Dataset extract Block Start

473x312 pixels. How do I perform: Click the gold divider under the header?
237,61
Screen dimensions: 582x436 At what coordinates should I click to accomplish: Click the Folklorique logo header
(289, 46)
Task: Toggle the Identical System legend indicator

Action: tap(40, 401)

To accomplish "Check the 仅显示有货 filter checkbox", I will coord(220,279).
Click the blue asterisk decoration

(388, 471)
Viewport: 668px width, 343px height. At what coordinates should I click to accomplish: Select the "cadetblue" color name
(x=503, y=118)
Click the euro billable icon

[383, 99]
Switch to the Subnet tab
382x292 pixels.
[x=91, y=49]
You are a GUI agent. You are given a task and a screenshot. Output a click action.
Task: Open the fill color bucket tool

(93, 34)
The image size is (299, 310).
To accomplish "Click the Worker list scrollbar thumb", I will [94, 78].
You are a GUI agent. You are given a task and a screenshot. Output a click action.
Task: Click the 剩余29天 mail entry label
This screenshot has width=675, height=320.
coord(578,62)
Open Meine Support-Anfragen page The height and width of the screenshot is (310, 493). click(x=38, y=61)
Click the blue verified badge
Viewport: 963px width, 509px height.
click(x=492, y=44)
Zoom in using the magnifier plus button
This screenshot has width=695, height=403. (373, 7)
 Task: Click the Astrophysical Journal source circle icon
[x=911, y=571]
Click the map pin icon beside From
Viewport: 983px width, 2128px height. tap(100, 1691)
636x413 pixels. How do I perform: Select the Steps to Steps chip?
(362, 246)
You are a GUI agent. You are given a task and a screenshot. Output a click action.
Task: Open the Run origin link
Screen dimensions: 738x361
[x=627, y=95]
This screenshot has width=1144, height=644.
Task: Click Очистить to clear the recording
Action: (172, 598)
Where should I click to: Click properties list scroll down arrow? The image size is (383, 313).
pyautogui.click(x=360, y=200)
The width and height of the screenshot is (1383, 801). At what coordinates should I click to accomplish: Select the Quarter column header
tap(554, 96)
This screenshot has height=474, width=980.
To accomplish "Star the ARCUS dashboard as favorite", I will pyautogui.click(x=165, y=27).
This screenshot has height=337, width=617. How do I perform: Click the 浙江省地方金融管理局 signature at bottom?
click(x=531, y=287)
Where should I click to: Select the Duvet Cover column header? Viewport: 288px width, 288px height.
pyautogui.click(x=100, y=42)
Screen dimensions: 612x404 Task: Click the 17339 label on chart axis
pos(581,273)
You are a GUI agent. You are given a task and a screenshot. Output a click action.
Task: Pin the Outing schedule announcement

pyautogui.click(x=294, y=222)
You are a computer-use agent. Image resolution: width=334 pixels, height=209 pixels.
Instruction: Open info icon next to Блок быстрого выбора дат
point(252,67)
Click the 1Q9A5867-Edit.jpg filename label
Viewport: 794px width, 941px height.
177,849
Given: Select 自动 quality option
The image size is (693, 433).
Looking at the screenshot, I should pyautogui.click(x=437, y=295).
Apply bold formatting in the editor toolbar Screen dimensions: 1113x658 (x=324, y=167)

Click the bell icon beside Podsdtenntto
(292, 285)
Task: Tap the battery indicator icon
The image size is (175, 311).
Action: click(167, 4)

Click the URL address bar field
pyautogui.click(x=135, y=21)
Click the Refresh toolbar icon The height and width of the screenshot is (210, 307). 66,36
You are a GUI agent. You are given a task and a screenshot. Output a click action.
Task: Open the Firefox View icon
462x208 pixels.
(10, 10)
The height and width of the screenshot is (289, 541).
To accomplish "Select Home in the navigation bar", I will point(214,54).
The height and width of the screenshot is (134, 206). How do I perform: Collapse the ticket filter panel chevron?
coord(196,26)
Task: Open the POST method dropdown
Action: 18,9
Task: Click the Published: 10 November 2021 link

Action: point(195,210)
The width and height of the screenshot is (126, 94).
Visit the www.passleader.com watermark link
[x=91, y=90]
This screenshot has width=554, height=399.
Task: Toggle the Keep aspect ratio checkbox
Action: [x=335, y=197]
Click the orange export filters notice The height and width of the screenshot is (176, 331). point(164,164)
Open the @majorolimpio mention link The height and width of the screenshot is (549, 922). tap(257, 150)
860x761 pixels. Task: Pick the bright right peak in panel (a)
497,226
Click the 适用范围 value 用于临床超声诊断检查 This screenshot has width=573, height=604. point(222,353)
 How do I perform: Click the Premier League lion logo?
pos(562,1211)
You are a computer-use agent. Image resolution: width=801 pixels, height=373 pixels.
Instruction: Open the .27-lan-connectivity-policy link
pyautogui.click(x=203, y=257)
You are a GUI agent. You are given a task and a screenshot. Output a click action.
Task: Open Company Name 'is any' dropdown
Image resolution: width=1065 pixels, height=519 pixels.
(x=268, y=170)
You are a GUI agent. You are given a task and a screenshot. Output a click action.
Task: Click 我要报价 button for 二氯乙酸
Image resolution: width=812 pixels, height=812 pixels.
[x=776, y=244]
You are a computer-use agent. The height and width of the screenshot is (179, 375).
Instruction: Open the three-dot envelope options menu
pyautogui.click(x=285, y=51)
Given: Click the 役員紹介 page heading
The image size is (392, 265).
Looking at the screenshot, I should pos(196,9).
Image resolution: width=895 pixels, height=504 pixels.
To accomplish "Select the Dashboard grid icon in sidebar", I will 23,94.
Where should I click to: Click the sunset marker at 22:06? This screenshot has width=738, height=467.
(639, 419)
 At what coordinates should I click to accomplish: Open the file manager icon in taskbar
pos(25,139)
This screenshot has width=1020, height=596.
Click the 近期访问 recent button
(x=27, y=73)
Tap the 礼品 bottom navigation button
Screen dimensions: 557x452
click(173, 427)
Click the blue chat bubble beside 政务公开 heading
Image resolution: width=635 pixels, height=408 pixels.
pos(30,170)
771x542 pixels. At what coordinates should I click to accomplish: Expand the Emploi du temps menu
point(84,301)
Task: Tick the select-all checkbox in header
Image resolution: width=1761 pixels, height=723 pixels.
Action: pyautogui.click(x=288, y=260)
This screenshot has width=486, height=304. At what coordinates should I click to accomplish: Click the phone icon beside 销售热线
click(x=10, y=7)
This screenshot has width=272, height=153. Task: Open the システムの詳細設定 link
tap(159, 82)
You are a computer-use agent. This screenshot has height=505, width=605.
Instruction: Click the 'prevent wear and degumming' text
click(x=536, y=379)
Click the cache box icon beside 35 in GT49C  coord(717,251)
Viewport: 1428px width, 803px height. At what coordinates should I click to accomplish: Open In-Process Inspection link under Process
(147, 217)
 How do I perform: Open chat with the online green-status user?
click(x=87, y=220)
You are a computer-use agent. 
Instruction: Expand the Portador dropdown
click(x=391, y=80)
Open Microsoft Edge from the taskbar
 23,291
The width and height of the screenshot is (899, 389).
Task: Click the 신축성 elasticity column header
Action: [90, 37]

Dataset extract Block End

● **Exercise brief**
Each line of the data should be reproduced exactly as it appears.

● **Answer box**
473x312 pixels. How do I perform: Click the gold divider under the header?
237,61
Screen dimensions: 582x436 At what coordinates should I click to accomplish: Click the Folklorique logo header
(289, 46)
Task: Toggle the Identical System legend indicator

Action: tap(40, 401)

To accomplish "Check the 仅显示有货 filter checkbox", I will coord(220,279).
Click the blue asterisk decoration

(388, 471)
Viewport: 668px width, 343px height. At what coordinates should I click to accomplish: Select the "cadetblue" color name
(x=503, y=118)
Click the euro billable icon

[383, 99]
Switch to the Subnet tab
382x292 pixels.
[x=91, y=49]
You are a GUI agent. You are given a task and a screenshot. Output a click action.
Task: Open the fill color bucket tool

(93, 34)
The image size is (299, 310).
To accomplish "Click the Worker list scrollbar thumb", I will [94, 78].
You are a GUI agent. You are given a task and a screenshot. Output a click action.
Task: Click the 剩余29天 mail entry label
This screenshot has width=675, height=320.
coord(578,62)
Open Meine Support-Anfragen page The height and width of the screenshot is (310, 493). click(x=38, y=61)
Click the blue verified badge
Viewport: 963px width, 509px height.
click(x=492, y=44)
Zoom in using the magnifier plus button
This screenshot has width=695, height=403. (373, 7)
 Task: Click the Astrophysical Journal source circle icon
[x=911, y=571]
Click the map pin icon beside From
Viewport: 983px width, 2128px height. tap(100, 1691)
636x413 pixels. How do I perform: Select the Steps to Steps chip?
(362, 246)
You are a GUI agent. You are given a task and a screenshot. Output a click action.
Task: Open the Run origin link
Screen dimensions: 738x361
[x=627, y=95]
This screenshot has width=1144, height=644.
Task: Click Очистить to clear the recording
Action: (172, 598)
Where should I click to: Click properties list scroll down arrow? The image size is (383, 313).
pyautogui.click(x=360, y=200)
The width and height of the screenshot is (1383, 801). At what coordinates should I click to accomplish: Select the Quarter column header
tap(554, 96)
This screenshot has height=474, width=980.
To accomplish "Star the ARCUS dashboard as favorite", I will pyautogui.click(x=165, y=27).
This screenshot has height=337, width=617. How do I perform: Click the 浙江省地方金融管理局 signature at bottom?
click(x=531, y=287)
Where should I click to: Select the Duvet Cover column header? Viewport: 288px width, 288px height.
pyautogui.click(x=100, y=42)
Screen dimensions: 612x404 Task: Click the 17339 label on chart axis
pos(581,273)
You are a GUI agent. You are given a task and a screenshot. Output a click action.
Task: Pin the Outing schedule announcement

pyautogui.click(x=294, y=222)
You are a computer-use agent. Image resolution: width=334 pixels, height=209 pixels.
Instruction: Open info icon next to Блок быстрого выбора дат
point(252,67)
Click the 1Q9A5867-Edit.jpg filename label
Viewport: 794px width, 941px height.
177,849
Given: Select 自动 quality option
The image size is (693, 433).
Looking at the screenshot, I should pyautogui.click(x=437, y=295).
Apply bold formatting in the editor toolbar Screen dimensions: 1113x658 (x=324, y=167)

Click the bell icon beside Podsdtenntto
(292, 285)
Task: Tap the battery indicator icon
The image size is (175, 311).
Action: click(167, 4)

Click the URL address bar field
pyautogui.click(x=135, y=21)
Click the Refresh toolbar icon The height and width of the screenshot is (210, 307). 66,36
You are a GUI agent. You are given a task and a screenshot. Output a click action.
Task: Open the Firefox View icon
462x208 pixels.
(10, 10)
The height and width of the screenshot is (289, 541).
To accomplish "Select Home in the navigation bar", I will point(214,54).
The height and width of the screenshot is (134, 206). How do I perform: Collapse the ticket filter panel chevron?
coord(196,26)
Task: Open the POST method dropdown
Action: 18,9
Task: Click the Published: 10 November 2021 link

Action: point(195,210)
The width and height of the screenshot is (126, 94).
Visit the www.passleader.com watermark link
[x=91, y=90]
This screenshot has width=554, height=399.
Task: Toggle the Keep aspect ratio checkbox
Action: [x=335, y=197]
Click the orange export filters notice The height and width of the screenshot is (176, 331). point(164,164)
Open the @majorolimpio mention link The height and width of the screenshot is (549, 922). tap(257, 150)
860x761 pixels. Task: Pick the bright right peak in panel (a)
497,226
Click the 适用范围 value 用于临床超声诊断检查 This screenshot has width=573, height=604. point(222,353)
 How do I perform: Click the Premier League lion logo?
pos(562,1211)
You are a computer-use agent. Image resolution: width=801 pixels, height=373 pixels.
Instruction: Open the .27-lan-connectivity-policy link
pyautogui.click(x=203, y=257)
You are a GUI agent. You are given a task and a screenshot. Output a click action.
Task: Open Company Name 'is any' dropdown
Image resolution: width=1065 pixels, height=519 pixels.
(x=268, y=170)
You are a GUI agent. You are given a task and a screenshot. Output a click action.
Task: Click 我要报价 button for 二氯乙酸
Image resolution: width=812 pixels, height=812 pixels.
[x=776, y=244]
You are a computer-use agent. The height and width of the screenshot is (179, 375).
Instruction: Open the three-dot envelope options menu
pyautogui.click(x=285, y=51)
Given: Click the 役員紹介 page heading
The image size is (392, 265).
Looking at the screenshot, I should pos(196,9).
Image resolution: width=895 pixels, height=504 pixels.
To accomplish "Select the Dashboard grid icon in sidebar", I will 23,94.
Where should I click to: Click the sunset marker at 22:06? This screenshot has width=738, height=467.
(639, 419)
 At what coordinates should I click to accomplish: Open the file manager icon in taskbar
pos(25,139)
This screenshot has width=1020, height=596.
Click the 近期访问 recent button
(x=27, y=73)
Tap the 礼品 bottom navigation button
Screen dimensions: 557x452
click(173, 427)
Click the blue chat bubble beside 政务公开 heading
Image resolution: width=635 pixels, height=408 pixels.
pos(30,170)
771x542 pixels. At what coordinates should I click to accomplish: Expand the Emploi du temps menu
point(84,301)
Task: Tick the select-all checkbox in header
Image resolution: width=1761 pixels, height=723 pixels.
Action: pyautogui.click(x=288, y=260)
This screenshot has width=486, height=304. At what coordinates should I click to accomplish: Click the phone icon beside 销售热线
click(x=10, y=7)
This screenshot has width=272, height=153. Task: Open the システムの詳細設定 link
tap(159, 82)
You are a computer-use agent. This screenshot has height=505, width=605.
Instruction: Click the 'prevent wear and degumming' text
click(x=536, y=379)
Click the cache box icon beside 35 in GT49C  coord(717,251)
Viewport: 1428px width, 803px height. At what coordinates should I click to accomplish: Open In-Process Inspection link under Process
(147, 217)
 How do I perform: Open chat with the online green-status user?
click(x=87, y=220)
You are a computer-use agent. 
Instruction: Expand the Portador dropdown
click(x=391, y=80)
Open Microsoft Edge from the taskbar
 23,291
The width and height of the screenshot is (899, 389).
Task: Click the 신축성 elasticity column header
Action: [90, 37]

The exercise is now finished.